» **What to do**
Beginning with the line that holds "This screenshot has height=430, width=683." and ending with the last line below, repeat each line exactly, leaving any pictures out.
Excerpted data Start Marker
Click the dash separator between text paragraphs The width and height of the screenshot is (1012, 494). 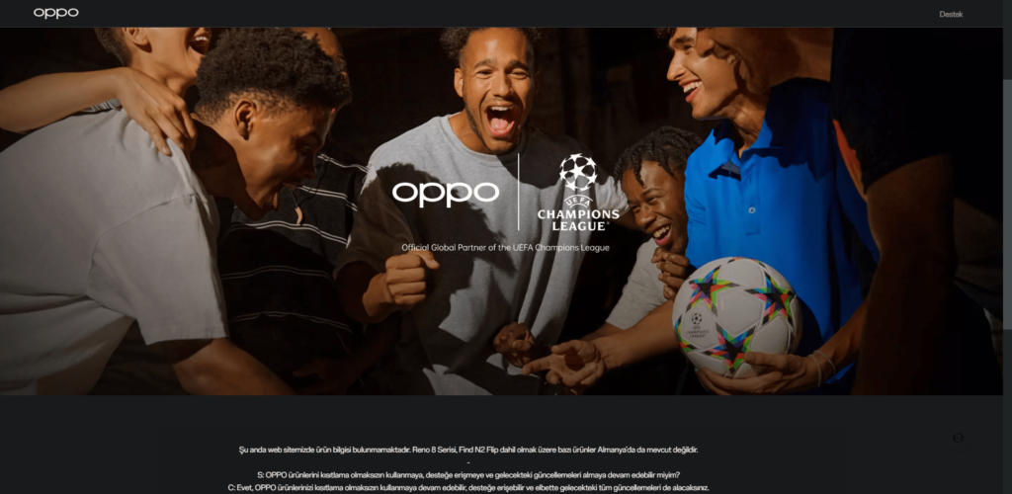click(x=467, y=462)
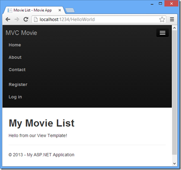This screenshot has width=181, height=170.
Task: Click the scrollbar down arrow
Action: click(174, 163)
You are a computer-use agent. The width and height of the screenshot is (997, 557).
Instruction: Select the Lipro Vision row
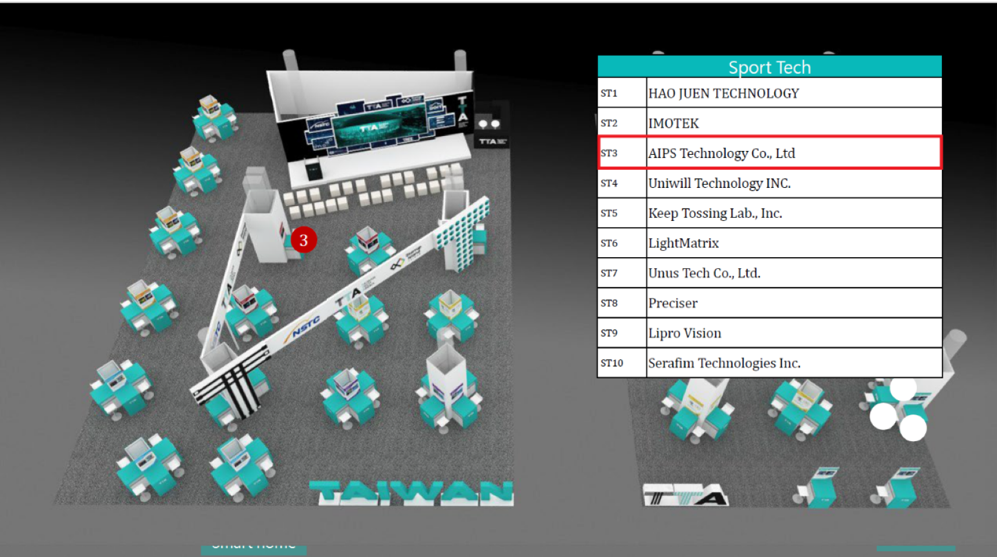pyautogui.click(x=769, y=333)
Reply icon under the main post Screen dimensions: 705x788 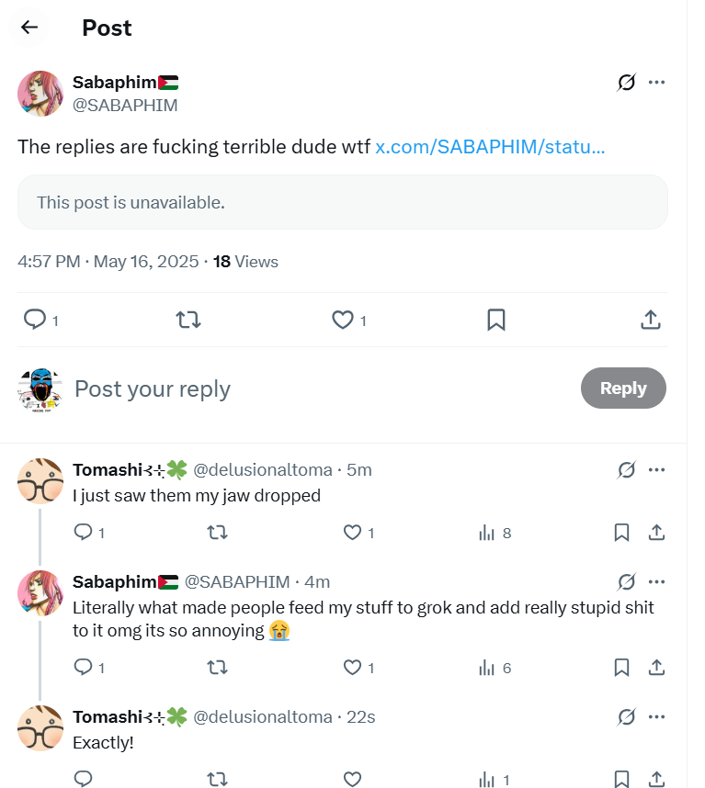35,320
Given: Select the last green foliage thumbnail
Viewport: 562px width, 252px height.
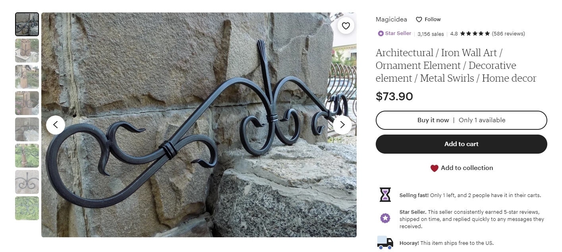Looking at the screenshot, I should 27,208.
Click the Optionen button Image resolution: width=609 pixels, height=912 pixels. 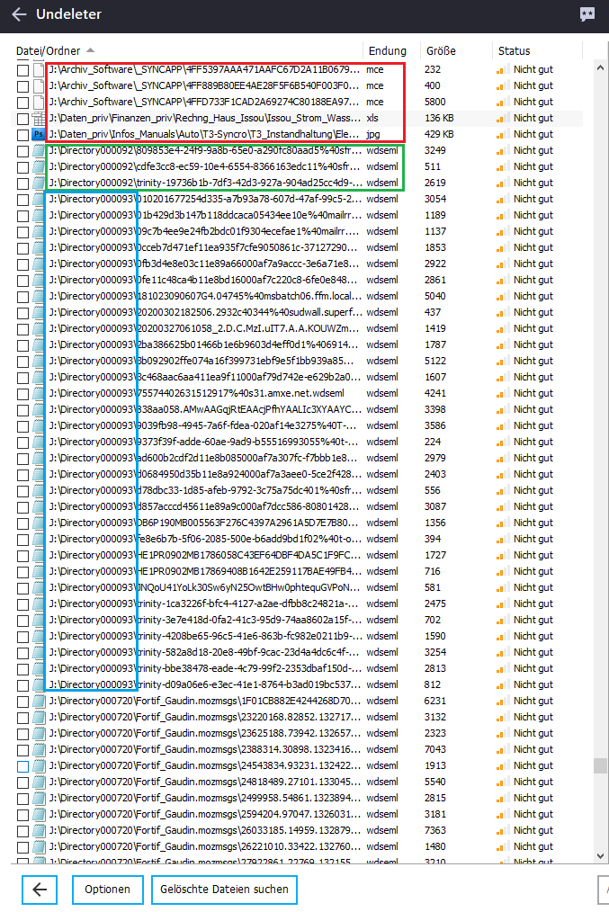click(108, 890)
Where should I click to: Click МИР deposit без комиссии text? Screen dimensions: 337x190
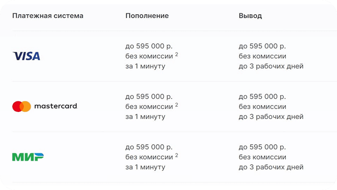(x=149, y=157)
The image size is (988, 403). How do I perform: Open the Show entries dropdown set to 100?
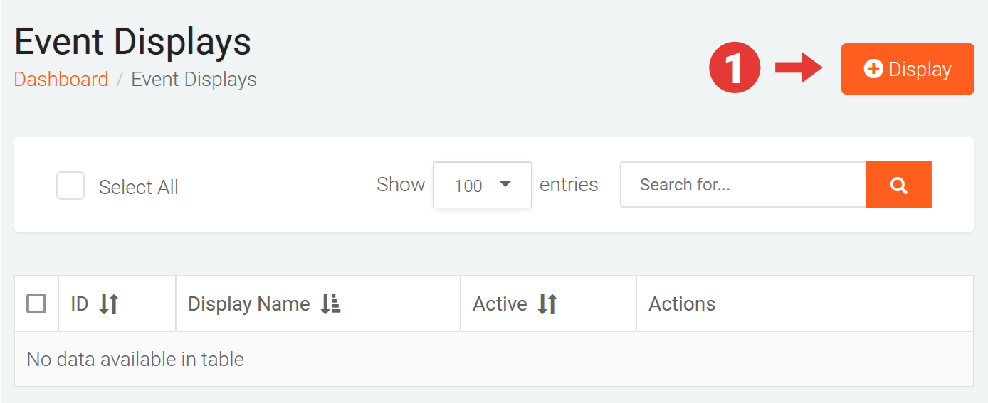click(483, 186)
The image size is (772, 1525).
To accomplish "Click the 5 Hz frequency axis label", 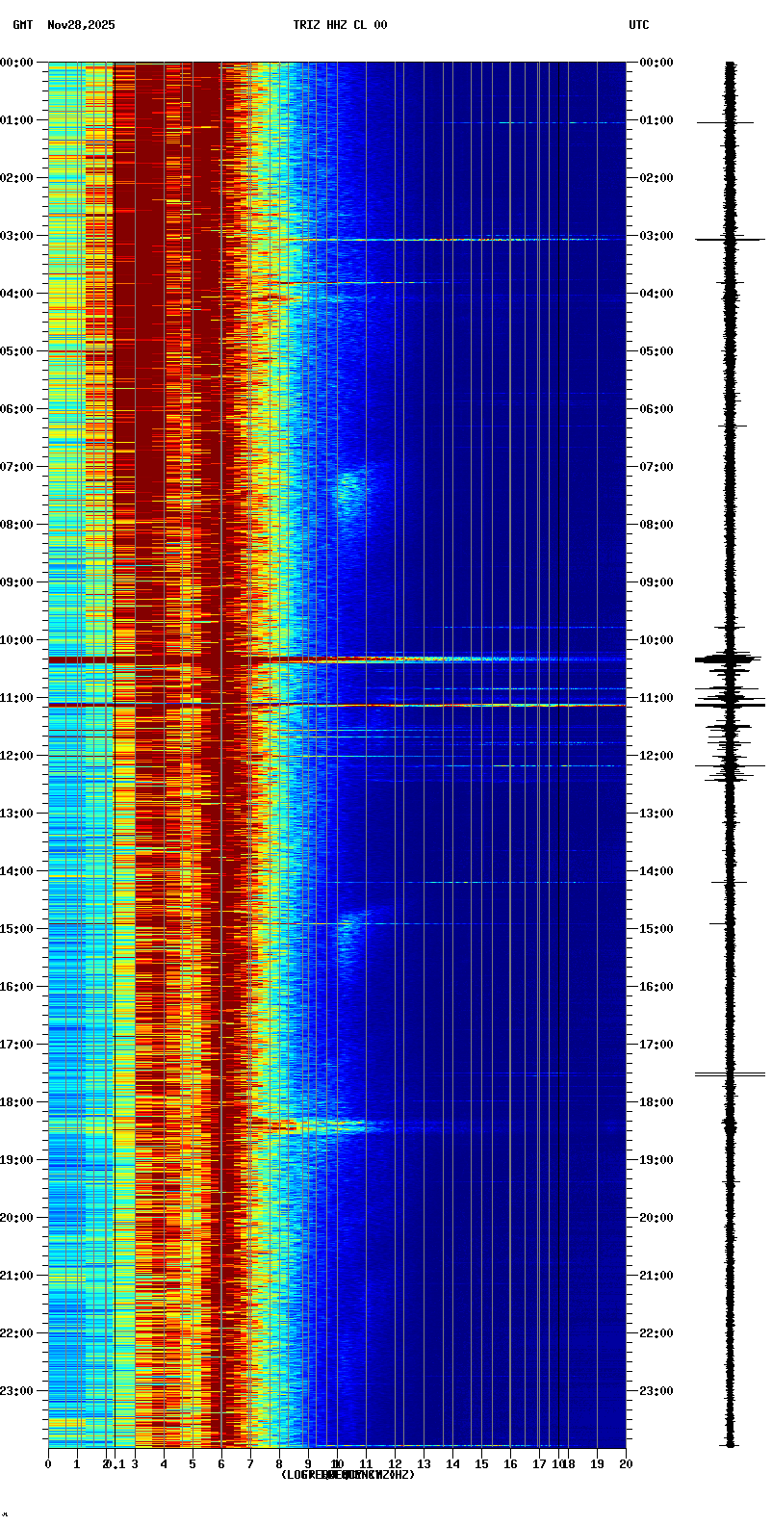I will click(x=193, y=1464).
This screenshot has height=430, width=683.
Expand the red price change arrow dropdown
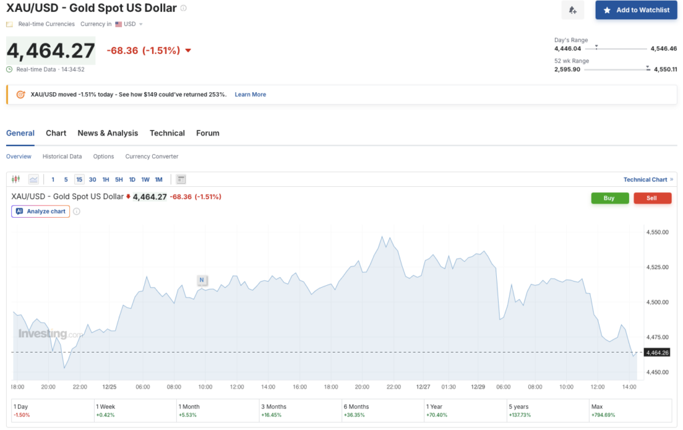(188, 50)
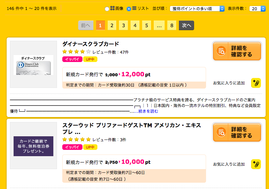
Task: Jump to page 8 of results
Action: [x=172, y=26]
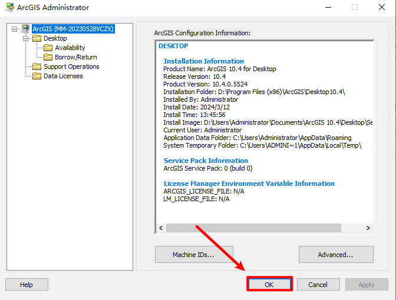Open the Advanced configuration settings

(335, 255)
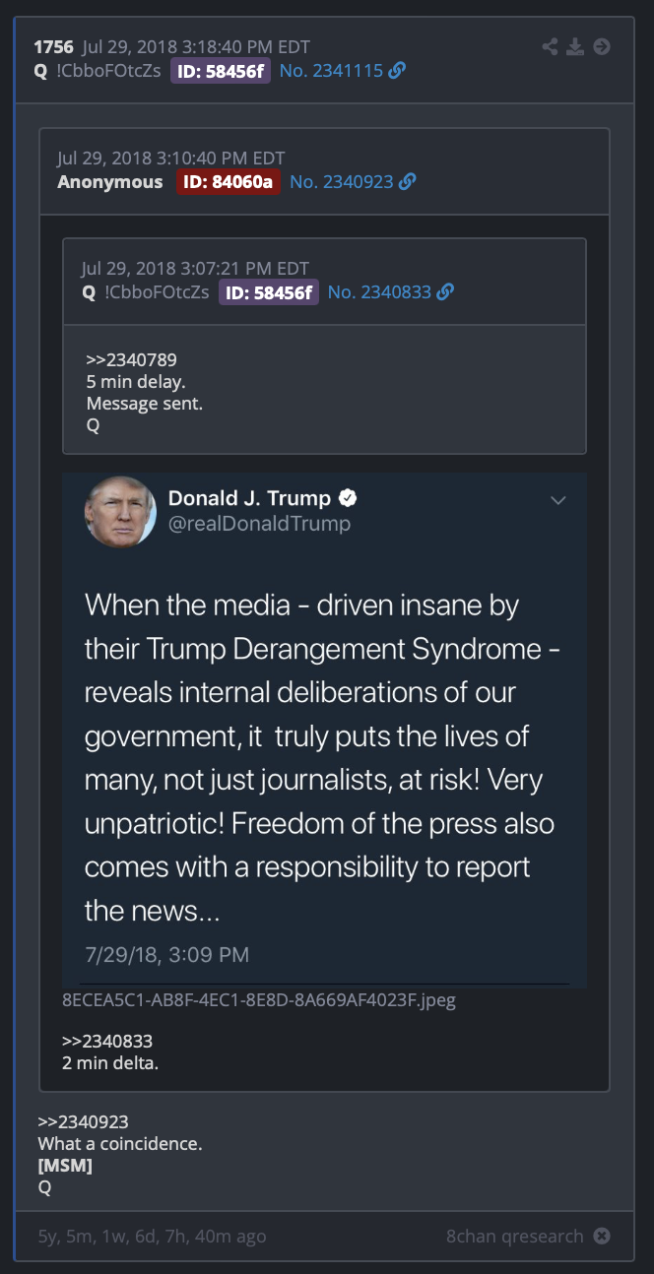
Excerpted data End Marker
» **Solution to the problem**
This screenshot has height=430, width=683.
Expand the red price change arrow dropdown
(188, 50)
Task: Jump to page 8 of results
Action: [x=172, y=26]
Open the Advanced configuration settings

(335, 255)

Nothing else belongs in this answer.